━━ Records to process

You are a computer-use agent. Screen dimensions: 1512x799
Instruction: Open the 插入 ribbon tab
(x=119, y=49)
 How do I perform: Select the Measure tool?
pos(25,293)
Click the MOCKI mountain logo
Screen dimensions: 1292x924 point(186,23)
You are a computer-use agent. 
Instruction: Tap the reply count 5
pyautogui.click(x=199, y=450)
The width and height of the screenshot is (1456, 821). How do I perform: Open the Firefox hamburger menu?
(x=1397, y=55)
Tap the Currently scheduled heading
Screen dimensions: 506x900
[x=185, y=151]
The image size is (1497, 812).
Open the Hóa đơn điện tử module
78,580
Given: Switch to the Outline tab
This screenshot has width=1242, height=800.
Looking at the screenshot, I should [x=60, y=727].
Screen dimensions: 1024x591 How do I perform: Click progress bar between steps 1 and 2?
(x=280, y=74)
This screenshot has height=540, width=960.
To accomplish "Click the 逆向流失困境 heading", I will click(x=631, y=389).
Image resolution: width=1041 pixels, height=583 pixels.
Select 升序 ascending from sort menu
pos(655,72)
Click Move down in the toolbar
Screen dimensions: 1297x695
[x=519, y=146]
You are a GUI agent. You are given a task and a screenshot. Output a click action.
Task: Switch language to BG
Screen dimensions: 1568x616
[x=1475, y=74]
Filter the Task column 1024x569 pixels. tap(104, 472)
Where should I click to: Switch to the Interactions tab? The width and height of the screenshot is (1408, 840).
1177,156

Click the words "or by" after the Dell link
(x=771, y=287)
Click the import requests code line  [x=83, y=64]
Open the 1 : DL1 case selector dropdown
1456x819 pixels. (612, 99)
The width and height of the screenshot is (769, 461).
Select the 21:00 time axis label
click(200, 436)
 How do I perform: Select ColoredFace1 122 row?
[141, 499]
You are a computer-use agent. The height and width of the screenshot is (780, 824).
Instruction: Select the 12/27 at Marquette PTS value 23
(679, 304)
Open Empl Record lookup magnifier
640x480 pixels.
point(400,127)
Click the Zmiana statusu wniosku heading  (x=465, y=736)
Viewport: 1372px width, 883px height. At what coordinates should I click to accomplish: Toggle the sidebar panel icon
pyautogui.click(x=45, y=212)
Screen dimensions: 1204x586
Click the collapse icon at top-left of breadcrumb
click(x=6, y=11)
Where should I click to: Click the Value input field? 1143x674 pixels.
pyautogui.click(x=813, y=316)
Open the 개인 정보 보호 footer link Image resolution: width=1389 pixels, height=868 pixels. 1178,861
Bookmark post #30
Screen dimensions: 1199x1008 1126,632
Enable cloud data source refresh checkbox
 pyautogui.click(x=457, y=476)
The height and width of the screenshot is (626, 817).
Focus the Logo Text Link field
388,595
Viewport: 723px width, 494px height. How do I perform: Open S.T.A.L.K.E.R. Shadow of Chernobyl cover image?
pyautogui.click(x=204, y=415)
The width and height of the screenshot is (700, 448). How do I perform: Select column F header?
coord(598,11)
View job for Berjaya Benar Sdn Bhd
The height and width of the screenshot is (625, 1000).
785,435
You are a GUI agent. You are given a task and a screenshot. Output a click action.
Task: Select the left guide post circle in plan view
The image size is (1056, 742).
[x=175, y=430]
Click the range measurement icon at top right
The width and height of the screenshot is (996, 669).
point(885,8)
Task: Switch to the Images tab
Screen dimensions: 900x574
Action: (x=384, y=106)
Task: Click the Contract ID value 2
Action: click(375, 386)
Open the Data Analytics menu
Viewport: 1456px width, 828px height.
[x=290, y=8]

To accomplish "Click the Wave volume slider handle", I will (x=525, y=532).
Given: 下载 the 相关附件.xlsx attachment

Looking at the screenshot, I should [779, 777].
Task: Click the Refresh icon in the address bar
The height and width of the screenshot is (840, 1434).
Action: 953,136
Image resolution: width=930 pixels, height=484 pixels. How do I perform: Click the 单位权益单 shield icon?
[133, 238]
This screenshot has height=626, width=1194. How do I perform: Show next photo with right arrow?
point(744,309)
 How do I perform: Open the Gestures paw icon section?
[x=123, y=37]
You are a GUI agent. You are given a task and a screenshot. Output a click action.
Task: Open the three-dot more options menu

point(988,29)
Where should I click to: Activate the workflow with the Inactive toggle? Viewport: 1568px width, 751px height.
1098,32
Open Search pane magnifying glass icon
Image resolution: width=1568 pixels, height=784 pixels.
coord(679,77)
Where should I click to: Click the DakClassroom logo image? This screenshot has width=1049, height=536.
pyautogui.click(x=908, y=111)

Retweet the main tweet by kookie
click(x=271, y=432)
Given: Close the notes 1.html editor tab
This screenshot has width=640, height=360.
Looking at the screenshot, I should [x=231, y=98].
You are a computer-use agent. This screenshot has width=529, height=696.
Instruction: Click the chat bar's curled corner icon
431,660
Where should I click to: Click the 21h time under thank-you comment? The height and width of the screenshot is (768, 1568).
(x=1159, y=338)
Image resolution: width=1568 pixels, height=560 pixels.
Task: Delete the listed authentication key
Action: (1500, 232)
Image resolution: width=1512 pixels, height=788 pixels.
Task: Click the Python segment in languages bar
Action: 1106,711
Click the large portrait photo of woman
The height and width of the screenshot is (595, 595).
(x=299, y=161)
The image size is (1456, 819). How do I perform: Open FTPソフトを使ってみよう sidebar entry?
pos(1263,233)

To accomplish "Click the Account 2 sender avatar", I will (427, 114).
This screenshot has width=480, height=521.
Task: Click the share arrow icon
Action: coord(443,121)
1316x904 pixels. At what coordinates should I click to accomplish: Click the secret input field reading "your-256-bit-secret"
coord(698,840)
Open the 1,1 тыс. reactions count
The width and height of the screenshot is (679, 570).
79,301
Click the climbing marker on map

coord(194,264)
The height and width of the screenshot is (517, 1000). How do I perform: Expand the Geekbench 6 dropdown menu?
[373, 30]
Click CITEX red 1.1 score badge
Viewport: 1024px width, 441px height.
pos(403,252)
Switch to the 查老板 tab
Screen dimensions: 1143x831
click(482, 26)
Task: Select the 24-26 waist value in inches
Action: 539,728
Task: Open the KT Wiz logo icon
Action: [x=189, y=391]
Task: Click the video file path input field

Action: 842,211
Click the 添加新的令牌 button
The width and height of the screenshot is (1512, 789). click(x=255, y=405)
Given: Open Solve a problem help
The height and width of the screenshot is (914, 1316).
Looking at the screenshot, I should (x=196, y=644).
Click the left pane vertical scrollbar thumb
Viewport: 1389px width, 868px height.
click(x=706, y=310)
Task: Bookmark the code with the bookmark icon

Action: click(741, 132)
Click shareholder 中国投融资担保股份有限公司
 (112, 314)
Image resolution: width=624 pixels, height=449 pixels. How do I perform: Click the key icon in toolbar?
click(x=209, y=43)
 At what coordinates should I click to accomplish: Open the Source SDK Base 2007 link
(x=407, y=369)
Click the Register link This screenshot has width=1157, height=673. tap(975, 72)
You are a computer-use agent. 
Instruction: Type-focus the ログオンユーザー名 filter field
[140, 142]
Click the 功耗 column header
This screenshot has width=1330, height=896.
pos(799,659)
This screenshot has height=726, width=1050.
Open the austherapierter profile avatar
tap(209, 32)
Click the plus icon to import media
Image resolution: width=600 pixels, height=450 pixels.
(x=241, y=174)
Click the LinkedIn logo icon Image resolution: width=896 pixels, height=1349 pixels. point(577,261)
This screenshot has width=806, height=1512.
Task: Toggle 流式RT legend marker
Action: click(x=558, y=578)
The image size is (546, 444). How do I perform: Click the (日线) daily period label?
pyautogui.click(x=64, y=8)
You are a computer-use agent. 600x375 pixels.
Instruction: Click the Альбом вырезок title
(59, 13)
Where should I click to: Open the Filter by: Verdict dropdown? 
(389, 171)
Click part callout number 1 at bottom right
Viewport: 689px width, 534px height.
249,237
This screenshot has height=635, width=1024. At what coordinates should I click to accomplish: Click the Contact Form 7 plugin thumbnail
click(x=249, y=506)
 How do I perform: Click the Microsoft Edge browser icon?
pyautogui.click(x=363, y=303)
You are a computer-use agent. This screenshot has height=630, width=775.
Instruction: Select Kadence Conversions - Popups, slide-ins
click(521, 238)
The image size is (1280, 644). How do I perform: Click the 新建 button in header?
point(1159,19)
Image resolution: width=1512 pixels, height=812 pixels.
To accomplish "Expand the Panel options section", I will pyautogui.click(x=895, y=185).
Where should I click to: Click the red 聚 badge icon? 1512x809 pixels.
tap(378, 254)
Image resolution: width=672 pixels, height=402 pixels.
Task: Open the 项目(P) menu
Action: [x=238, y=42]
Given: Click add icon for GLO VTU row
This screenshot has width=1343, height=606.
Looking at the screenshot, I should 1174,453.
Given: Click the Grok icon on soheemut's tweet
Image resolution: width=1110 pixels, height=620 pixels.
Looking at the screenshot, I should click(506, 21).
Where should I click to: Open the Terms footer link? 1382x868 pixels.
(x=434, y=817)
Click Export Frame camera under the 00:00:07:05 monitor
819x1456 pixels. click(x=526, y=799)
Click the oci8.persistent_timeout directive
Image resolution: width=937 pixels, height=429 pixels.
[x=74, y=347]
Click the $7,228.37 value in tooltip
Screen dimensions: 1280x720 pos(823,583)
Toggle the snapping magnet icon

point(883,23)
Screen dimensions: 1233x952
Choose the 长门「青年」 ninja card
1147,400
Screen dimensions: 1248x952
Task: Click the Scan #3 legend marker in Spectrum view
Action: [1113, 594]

━━━━

**Task prompt**
Return every line of the entries above that contains the word "point".

**Result of the task**
Screen dimensions: 1292x924 point(186,23)
point(400,127)
point(885,8)
point(744,309)
point(988,29)
Click the LinkedIn logo icon Image resolution: width=896 pixels, height=1349 pixels. point(577,261)
point(1159,19)
point(883,23)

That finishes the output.